EXERCISE AIM — Scan the lines below; pull out those with "agent".

RAW DATA —
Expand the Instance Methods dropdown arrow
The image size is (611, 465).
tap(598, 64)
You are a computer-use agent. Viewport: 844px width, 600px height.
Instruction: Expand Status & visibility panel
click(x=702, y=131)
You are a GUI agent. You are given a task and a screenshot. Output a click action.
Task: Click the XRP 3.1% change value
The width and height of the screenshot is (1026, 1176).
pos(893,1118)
---
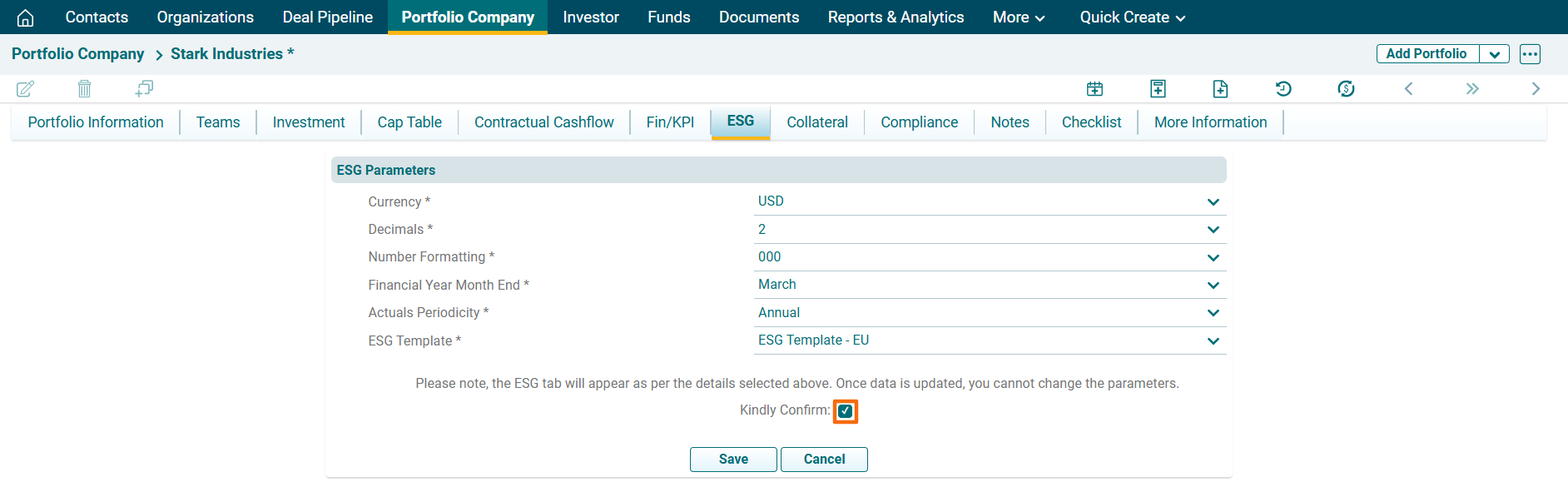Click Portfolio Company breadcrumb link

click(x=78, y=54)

REPLY TO THE TASK —
You are a computer-use agent. Viewport: 844px width, 600px height.
You are a GUI agent. You are given a task and a screenshot. Output a click action.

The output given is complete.